Mario Beaulieu

Mario Beaulieu: «Je suis là pour la cause»

Le Sherbrookois d'origine Mario Beaulieu, ancien chef du Bloc québécois (BQ), croit que le parti dont il est président se dirige vers une victoire aux prochaines élections fédérales. Il est d'ailleurs certain que le Bloc réussira à récupérer un grand nombre de circonscriptions. Il espère retrouver Sherbrooke parmi celles-là.
Après la vague d'investitures que le BQ a connue en juin, les prochaines démarches pour nommer les candidats dans chaque circonscription auront lieu au mois d'août. «On a déjà 36 investitures de faites jusqu'à maintenant. Et une dizaine est à venir dans la semaine», débute-t-il.
«Une bonne quinzaine de nos candidats sont âgés de moins de 35 ans», raconte-t-il. «Il y a beaucoup de jeunes, de gens de toutes les origines et de tous les âges qui se présentent», précise-t-il.
Manque de temps
Le président du parti ajoute que se tiendra le 1er juillet prochain un conseil général du BQ à Nicolet pour, entre autres choses, entériner les modifications apportées aux statuts du parti, alors que les postes de chef et de président du parti sont devenus deux rôles à part entière, ce qui a permis le retour de Gilles Duceppe.
En effet, rappelons que Mario Beaulieu a récemment cédé son siège de chef du parti à Gilles Duceppe, qui avait quitté la politique après avoir été battu dans sa circonscription de Laurier-Sainte-Marie en mai 2011.
L'homme dit bien humblement qu'il aurait manqué de temps pour mener le Bloc à une victoire en tant que chef. Il est aussi conscient que sa notoriété est moins importante que celle de M. Duceppe. Pour ces raisons, il aurait demandé à l'ancien chef de rejoindre le parti.

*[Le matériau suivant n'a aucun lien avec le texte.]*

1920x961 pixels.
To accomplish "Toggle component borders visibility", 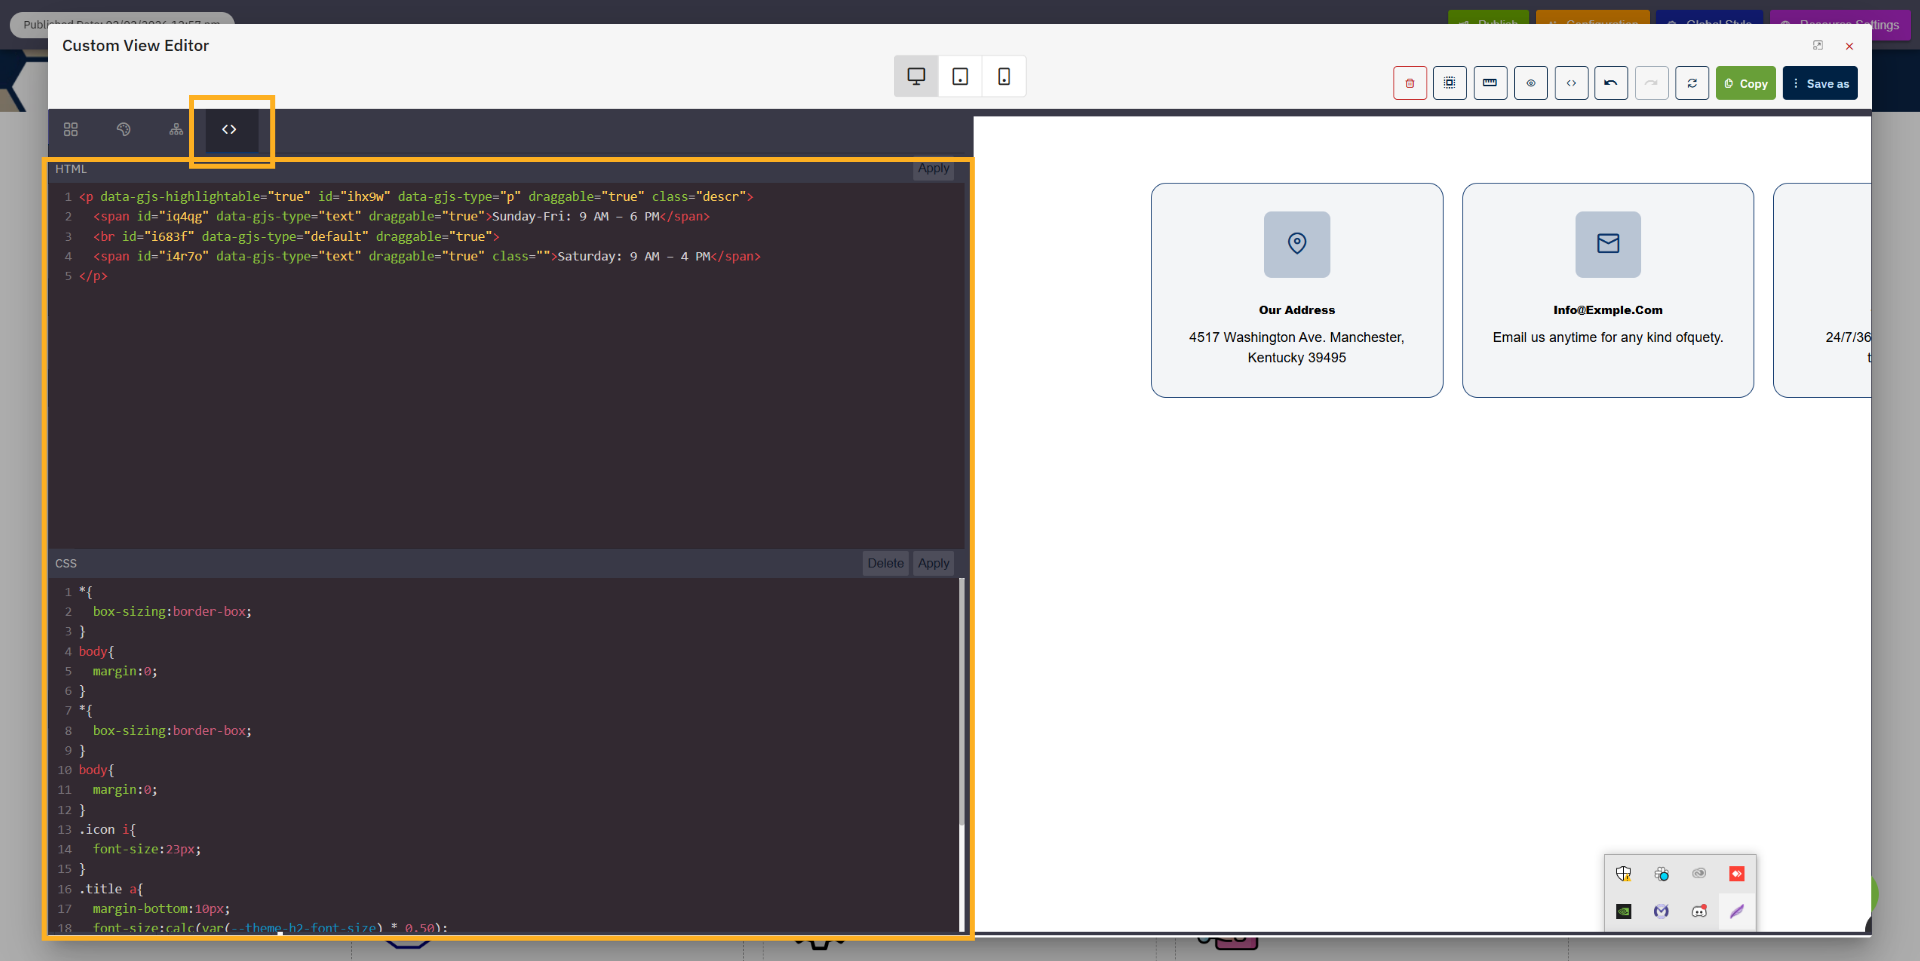I will pyautogui.click(x=1450, y=83).
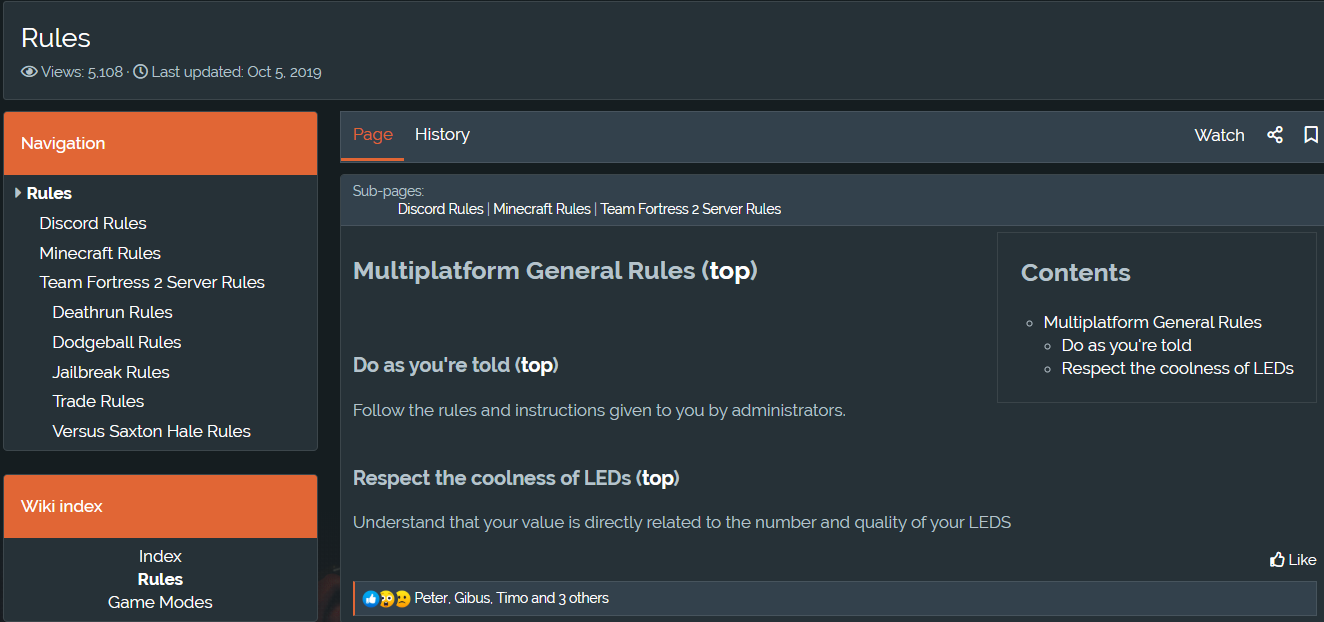Expand the Rules triangle in Navigation

(18, 193)
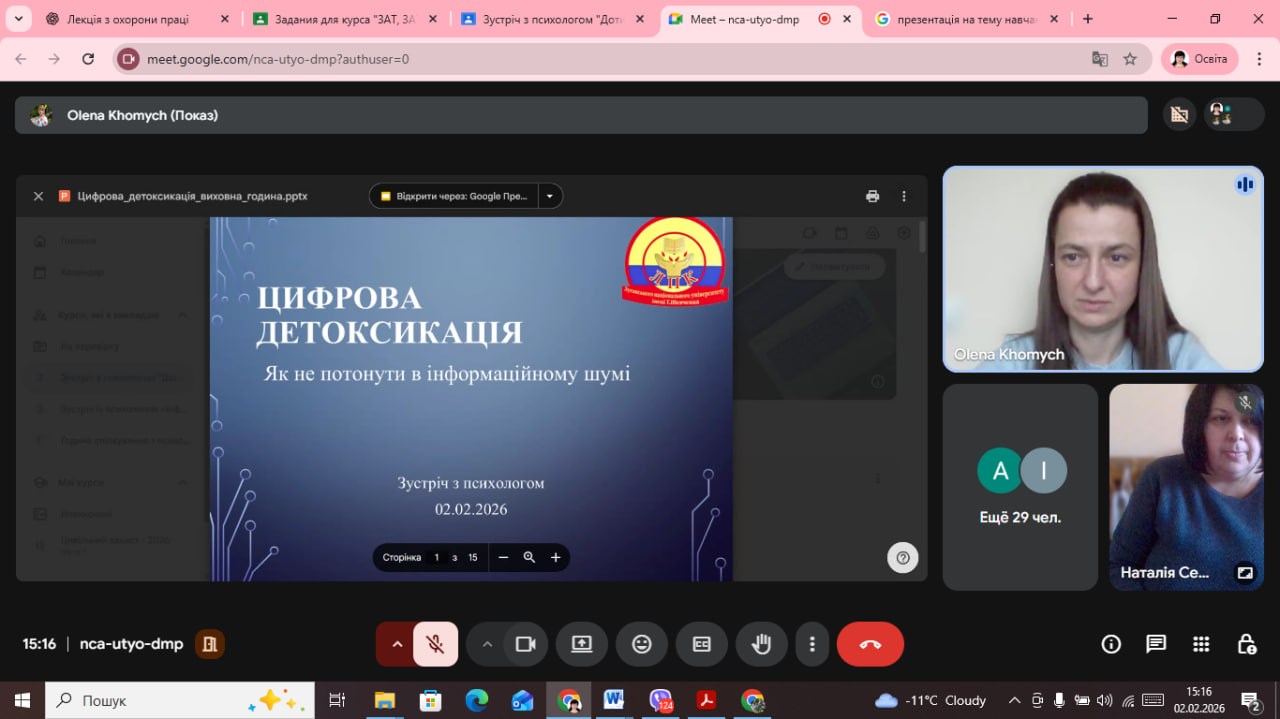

«Je suis là avant tout pour la cause, pour l'indépendance. Ce n'était pas une décision si difficile que ça», commente l'ancien chef du BQ. «La patrie avant le parti et le parti avant les individus», a-t-il dit.

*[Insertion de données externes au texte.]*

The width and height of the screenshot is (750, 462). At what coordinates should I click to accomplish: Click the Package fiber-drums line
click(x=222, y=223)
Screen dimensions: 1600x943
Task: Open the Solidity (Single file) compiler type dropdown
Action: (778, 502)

«Voués aux intérêts du Québec»
Et que fera donc le président du BQ au cours des prochains mois?
«Ils seront entièrement voués aux intérêts du Québec», complète-t-il.
Mario Beaulieu croit que les Québécois ont été déçus par le Nouveau parti démocratique (NPD) et qu'ils se sont bien rendu compte que ce parti n'a pas du tout livré la marchandise. Selon M. Beaulieu, pas plus dans les dossiers économiques que culturels, le chef des néodémocrates n'a pas défendu les positions du Québec.

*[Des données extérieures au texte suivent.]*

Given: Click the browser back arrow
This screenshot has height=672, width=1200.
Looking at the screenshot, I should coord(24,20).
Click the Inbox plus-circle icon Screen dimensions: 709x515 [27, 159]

Un autre signe annonciateur de changement est que, selon lui, «on sent qu'il y a convergence dans les forces indépendantistes», confie-t-il. «Quand je suis arrivé à la tête du Bloc, mon mandat était de ramener l'indépendance à l'avant-plan au sein du parti. Ça a été facilité par le contexte qui s'y prête bien avec l'élection de Pierre Karl Péladeau comme chef au Parti québécois qui a aussi parlé d'indépendance», détaille M. Beaulieu, visiblement encouragé.